Church, Kilbreedy, Co. Limerick
Co. Limerick |
Churches & Chapels
One of the south windows of this ruined medieval church was carved from a single block of gritstone, its two heads meeting in a cusp, a pointed decorative tip formed where the arched lights converge.
It is the kind of small, precise detail that rarely survives, and the fact that it was still notable enough for the Ordnance Survey letters to record and sketch in the nineteenth century says something about its quiet persistence.
The antiquarian Thomas Westropp, writing in 1904 to 1905, gathered the documentary thread of the place. The parish appears in records as Kylbrigd Minor as early as 1291, and as Kilbride in 1302. In 1329, a legal dispute over the division of land held by one Tancardus Russell drew in a local figure named Jordan Prendergast, who had previously enfeoffed Russell in Kilbride Minor, meaning he had granted him tenure of the land. The dedication to St Brigid, whose feast falls on the 1st of February, was formally recorded in 1410, and the church appears again in records in 1418 and 1615. Westropp noted that the building comprised a nave and choir, the nave measuring roughly 9.3 metres by 6.4 metres and the choir approximately 7 metres by the same width. By 1840 the middle gable and the sides of the choir were still standing, though the structure was already in ruin.
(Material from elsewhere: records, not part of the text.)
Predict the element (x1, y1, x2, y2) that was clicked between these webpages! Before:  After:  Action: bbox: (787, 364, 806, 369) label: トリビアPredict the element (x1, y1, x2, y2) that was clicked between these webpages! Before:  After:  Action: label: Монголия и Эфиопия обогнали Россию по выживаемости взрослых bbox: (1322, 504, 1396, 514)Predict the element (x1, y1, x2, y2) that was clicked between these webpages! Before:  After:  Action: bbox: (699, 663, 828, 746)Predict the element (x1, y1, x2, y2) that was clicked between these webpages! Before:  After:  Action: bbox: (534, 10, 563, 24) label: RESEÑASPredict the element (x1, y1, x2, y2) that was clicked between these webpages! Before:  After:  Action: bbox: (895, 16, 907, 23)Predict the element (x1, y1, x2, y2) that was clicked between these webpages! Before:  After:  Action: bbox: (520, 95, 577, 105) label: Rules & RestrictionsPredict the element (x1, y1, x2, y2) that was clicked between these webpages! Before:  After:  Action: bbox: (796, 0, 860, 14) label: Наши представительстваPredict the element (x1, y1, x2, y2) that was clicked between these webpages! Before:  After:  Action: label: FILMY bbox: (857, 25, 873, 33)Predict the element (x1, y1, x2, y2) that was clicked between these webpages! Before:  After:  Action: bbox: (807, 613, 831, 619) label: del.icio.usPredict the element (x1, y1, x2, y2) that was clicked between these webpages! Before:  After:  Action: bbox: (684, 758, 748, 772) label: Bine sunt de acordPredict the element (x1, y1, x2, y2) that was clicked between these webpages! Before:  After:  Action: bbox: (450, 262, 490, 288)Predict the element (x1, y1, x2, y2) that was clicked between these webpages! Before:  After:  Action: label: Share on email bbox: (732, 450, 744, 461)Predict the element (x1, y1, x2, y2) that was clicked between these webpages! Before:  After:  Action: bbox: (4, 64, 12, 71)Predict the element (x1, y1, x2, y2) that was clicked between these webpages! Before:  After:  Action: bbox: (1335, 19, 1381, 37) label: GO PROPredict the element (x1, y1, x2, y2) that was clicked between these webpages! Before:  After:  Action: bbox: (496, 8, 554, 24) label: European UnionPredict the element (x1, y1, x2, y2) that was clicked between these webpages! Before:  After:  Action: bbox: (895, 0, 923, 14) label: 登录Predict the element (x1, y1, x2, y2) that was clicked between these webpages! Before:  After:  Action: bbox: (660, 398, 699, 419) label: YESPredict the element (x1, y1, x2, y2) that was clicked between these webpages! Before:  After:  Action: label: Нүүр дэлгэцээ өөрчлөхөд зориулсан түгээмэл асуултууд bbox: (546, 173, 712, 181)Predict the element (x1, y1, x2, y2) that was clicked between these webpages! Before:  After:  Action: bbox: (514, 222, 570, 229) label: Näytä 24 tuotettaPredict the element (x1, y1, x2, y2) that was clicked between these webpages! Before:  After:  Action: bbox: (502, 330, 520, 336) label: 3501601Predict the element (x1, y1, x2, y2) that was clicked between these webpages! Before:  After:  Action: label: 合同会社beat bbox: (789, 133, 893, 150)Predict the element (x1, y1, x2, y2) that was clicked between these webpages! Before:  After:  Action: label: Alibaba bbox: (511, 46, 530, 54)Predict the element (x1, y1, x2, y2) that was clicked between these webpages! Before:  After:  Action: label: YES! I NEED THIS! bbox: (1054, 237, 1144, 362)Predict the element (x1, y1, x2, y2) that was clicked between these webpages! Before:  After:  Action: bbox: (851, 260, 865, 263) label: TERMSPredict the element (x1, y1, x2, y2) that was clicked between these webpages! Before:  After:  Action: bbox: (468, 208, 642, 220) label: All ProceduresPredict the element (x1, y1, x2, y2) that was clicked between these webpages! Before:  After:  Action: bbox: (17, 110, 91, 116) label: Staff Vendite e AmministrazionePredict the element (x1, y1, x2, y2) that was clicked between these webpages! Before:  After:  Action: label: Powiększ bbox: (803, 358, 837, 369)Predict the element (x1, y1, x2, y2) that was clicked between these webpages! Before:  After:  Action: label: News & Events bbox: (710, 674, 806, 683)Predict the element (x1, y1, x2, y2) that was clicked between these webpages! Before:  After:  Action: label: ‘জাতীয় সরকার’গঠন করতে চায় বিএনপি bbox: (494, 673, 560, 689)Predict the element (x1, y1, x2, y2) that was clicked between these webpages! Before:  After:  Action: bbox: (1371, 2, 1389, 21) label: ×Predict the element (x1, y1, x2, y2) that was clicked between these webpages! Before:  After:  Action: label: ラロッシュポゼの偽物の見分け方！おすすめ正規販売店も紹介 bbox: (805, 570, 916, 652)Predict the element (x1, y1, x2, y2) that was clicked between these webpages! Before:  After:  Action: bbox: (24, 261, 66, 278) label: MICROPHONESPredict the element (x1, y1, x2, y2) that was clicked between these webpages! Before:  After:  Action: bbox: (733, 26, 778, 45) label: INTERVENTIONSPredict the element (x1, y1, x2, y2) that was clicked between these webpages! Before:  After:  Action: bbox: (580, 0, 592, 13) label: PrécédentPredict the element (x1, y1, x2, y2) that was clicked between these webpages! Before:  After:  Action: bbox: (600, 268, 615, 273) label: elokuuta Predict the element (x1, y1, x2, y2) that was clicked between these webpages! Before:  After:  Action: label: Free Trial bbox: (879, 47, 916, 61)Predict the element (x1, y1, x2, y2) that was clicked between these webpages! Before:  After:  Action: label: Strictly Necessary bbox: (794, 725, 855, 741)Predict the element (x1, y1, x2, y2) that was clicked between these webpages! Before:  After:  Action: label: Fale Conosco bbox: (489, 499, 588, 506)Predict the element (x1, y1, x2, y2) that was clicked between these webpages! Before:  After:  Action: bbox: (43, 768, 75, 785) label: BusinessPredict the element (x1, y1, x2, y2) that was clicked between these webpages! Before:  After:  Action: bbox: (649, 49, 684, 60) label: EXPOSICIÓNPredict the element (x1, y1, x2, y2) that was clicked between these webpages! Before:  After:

The church sits within the Coshlea district of County Limerick. What survives today is fragmentary, as is typical of medieval parish churches of this scale in Munster, but the carved window detail noted in the Ordnance Survey letters rewards close attention if any portion remains visible. The sketch recorded by the Survey is the most precise surviving record of that stonework, and anyone with an interest in medieval ecclesiastical carving would do well to consult it before visiting, to know what to look for among the remaining fabric.